Al primo rudere incontriamo Renzo. E' seduto e tira il fiato. Guarda a terra. Reidun ci saluta in spagnolo. Ci fermiamo un attimo.
«Come va?» – chiediamo.
Renzo mi fa: «Non pensavo fosse così duro!»
«Vero!» –Rispondiamo all’unisono.
La danese, invece, taglia corto. «Preferisco proseguire e non parlare».
E lascia lì, accasciato su un sasso, il povero Renzo. «A posto! Proseguiamo.»
La superiamo quasi subito. Evidentemente deve aver parlato la frustrazione: lei ce la fa, lui no. Chissà come risolveranno!
 

Il raggio di luce davanti a Cà Montemerli.
 
 A Corniolo è ancora vivo il ricordo della brigata partigiana  
Manca l’aria e c’è molta umidità. Nel mezzo di una selva di tronchi marroni, proprio davanti al rudere di Cà Montemerli, un raggio di luce inaspettato trafigge un’oscurità appiccicosa.

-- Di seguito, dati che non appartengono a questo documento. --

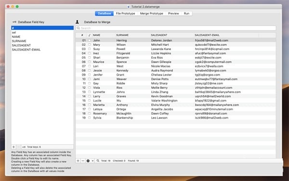Tick the checkbox in Jami Weaver row
289x181 pixels.
[x=90, y=79]
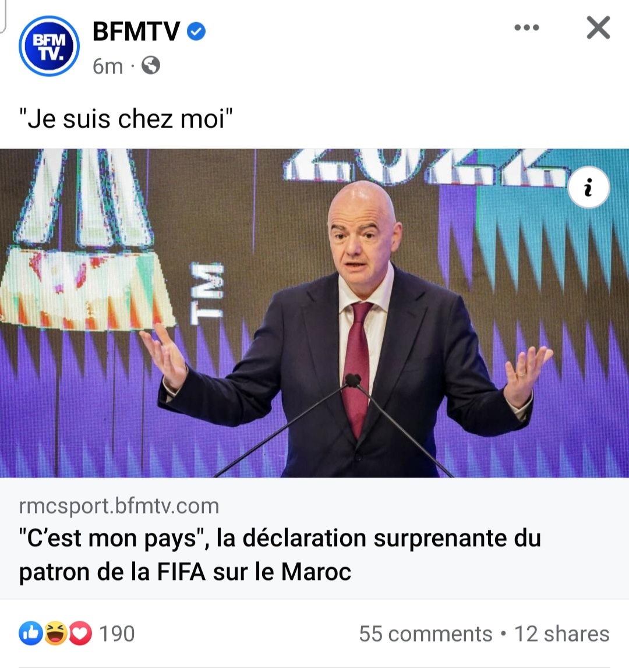This screenshot has height=672, width=629.
Task: View the 12 shares
Action: click(561, 634)
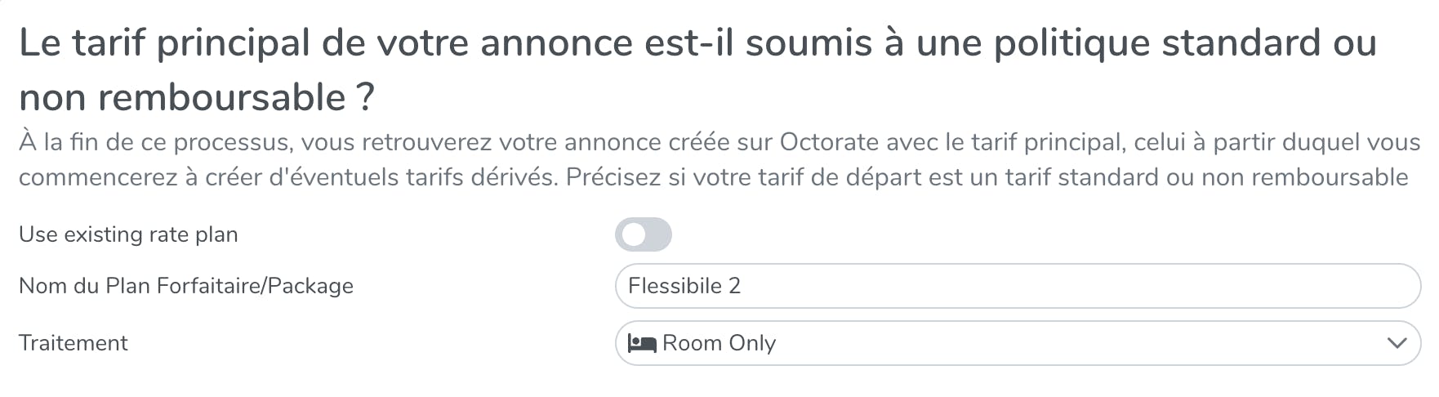Image resolution: width=1439 pixels, height=397 pixels.
Task: Click the Traitement label
Action: coord(73,343)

Sembra quasi un segno. Poco dopo, infatti, ecco la pista forestale di Monte Fratta, il sole e ancora farfalle… tante farfalle. Teo si ferma un po’ per fotografarle.

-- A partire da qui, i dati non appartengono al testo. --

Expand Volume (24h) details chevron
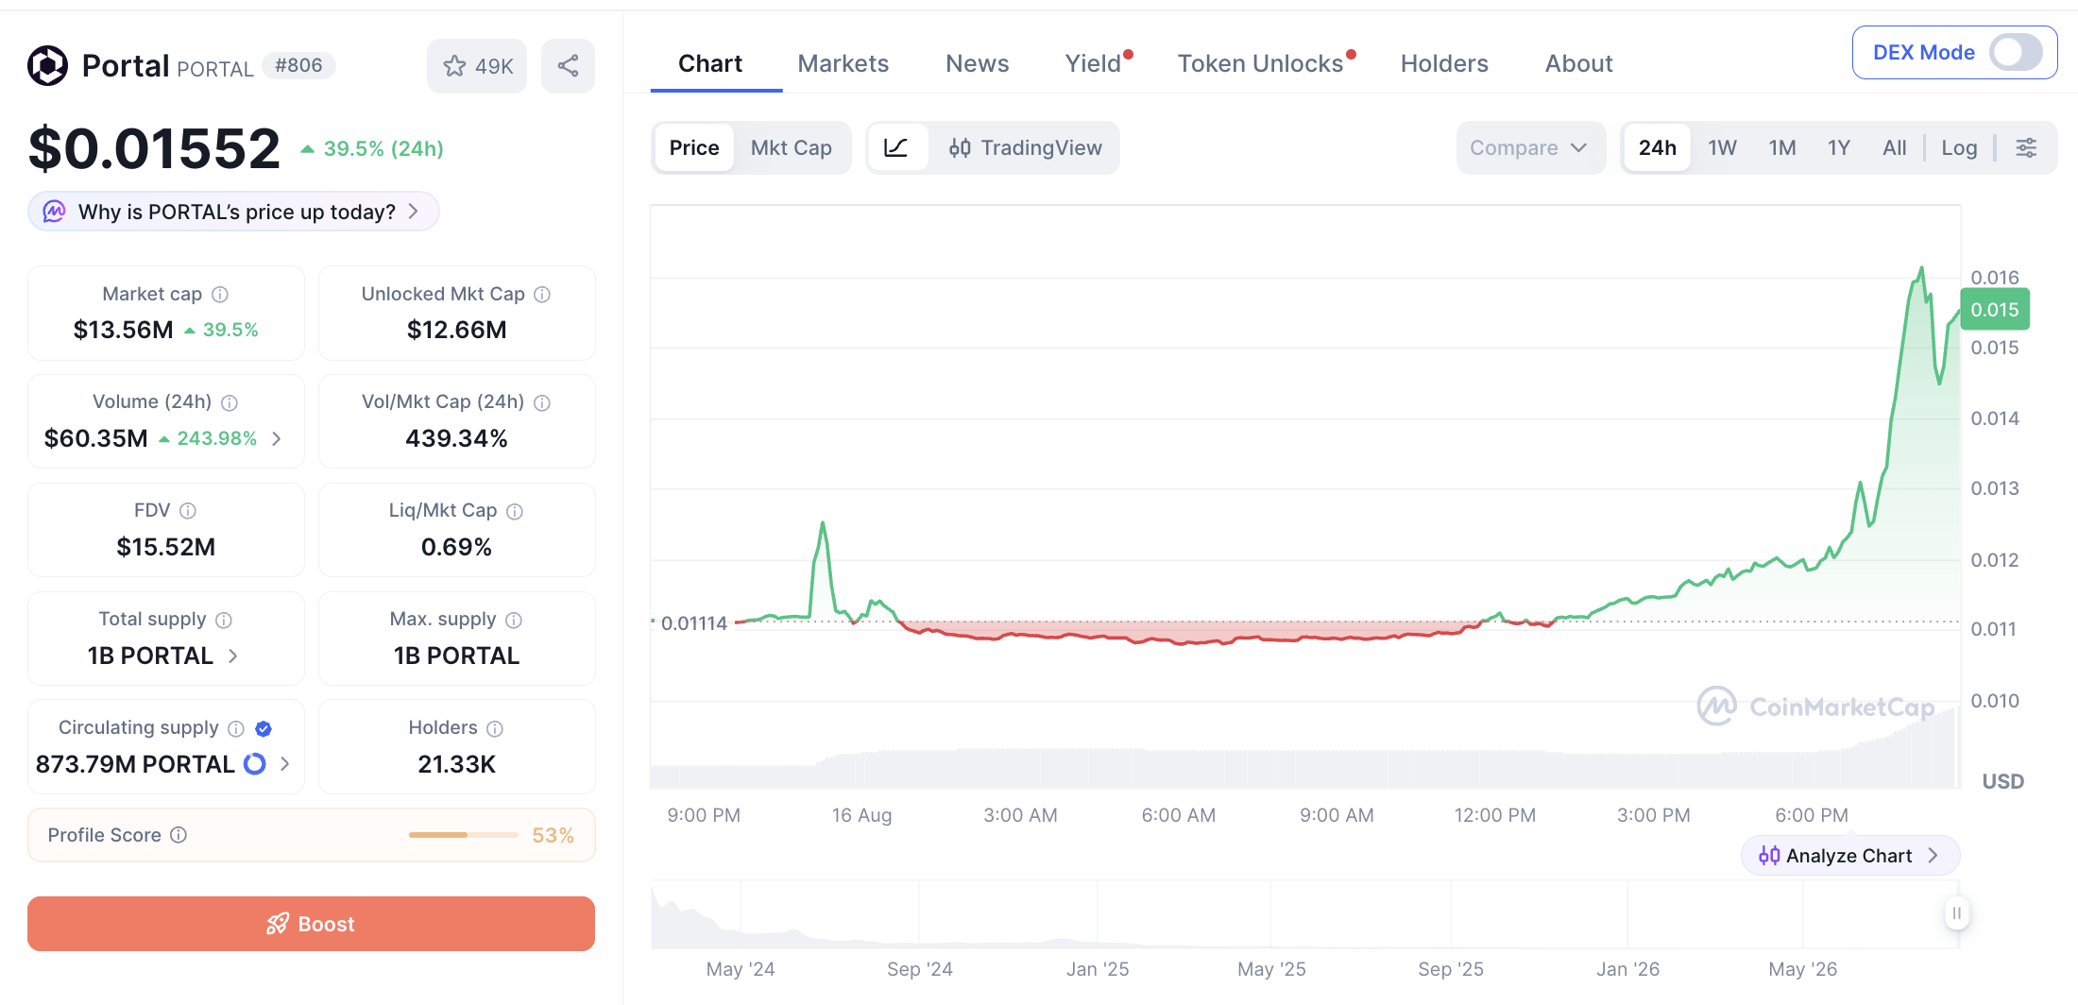2078x1005 pixels. point(277,438)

C’è una pace meravigliosa. Unico segnale di civiltà è un tetto in lamiera verde che sbuca tra gli alberi: il rifugio (chiuso) della Fratta. Di nuovo bosco e finalmente siamo a Valpisella.

La casa dei partigiani dell’ANPI, ogni anno, ricorda qui l’ultima guerra, con la «pastasciutta antifascista».
La vista si apre su un bel prato verde, che preannuncia la discesa per Corniolo.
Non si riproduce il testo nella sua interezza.